Director: Preston Sturges

Guion: Preston Sturges, según la obra de Monckton Hoffe

Intérpretes: Barbara Stanwyck, Henry Fonda, Charles Coburn, Eugene Pallette, William Demarest, Eric Blore, Melville Cooper, Martha O’Driscoll, Janet Beecher

Música: Leo Shuken, Charles Bradshaw

Fotografía: Victor Milner

EEUU. 1941. 96 minutos

 

Nuestro gran deseo

 Personaje tan singular como se suele decir pero de mayor relevancia en la historia del cine de la que se predica de él –por mucho prestigio que atesore–, Preston Sturges fue un autor según la consideración cahierista del término y algunas otras, y se le debe considerar un precursor de una figura hoy tan habitual y entonces tan inédita como la del guionista-director, el cineasta que asume las dos funciones, condición que no es más que la puerta de entrada a su incontestable aportación a la modernidad cinematográfica, sobre la que podríamos estar largo tiempo disertando, aunque a tales efectos les pueda recomendar, entre otros, el estupendo monográfico que Angel Comas le dedica al cineasta, dentro de la colección “Lo esencial de…”, de la editorial T&B. En esta reseña sí que es preciso decir, para ubicar los términos, que Preston Sturges fue uno de los grandes impulsores de la exuberante, extraordinaria, constante renovación estilística de la comedia en su periodo probablemente más brillante de la historia del cine.
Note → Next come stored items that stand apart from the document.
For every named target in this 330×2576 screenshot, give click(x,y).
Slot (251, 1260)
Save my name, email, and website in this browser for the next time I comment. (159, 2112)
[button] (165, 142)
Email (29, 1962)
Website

Guionista, productor y director de comedias, podemos decir que hay hasta siete de entre las suyas que pueden calificarse como screwball comedy: por orden de realización, Navidades en julio (Christmas in July, 1940), Las tres noches de Eva (The Lady Eve, 1941), Los viajes de Sullivan (Sullivan’s Travels, 1942), Un marido rico (The Palm Beach Story, 1942), Hail the Conquering Hero (1944), The Miracle of Morgan’s Creek (1944) e  Infielmente tuya (Unfaithfully Yours, 1948). Y aunque hay rasgos de genialidad en todas ellas, y por ejemplo Los viajes de Sullivan aparece justamente en todos los listados sobre las mejores comedias de la historia, debe decirse que probablemente sea otra obra maestra, la que nos ocupa, aquélla en la que con mayor elocuencia se desglosan los ingredientes tipológicos que definen esa comedia sofisticada de los años gloriosos del cine de los grandes estudios de Hollywood.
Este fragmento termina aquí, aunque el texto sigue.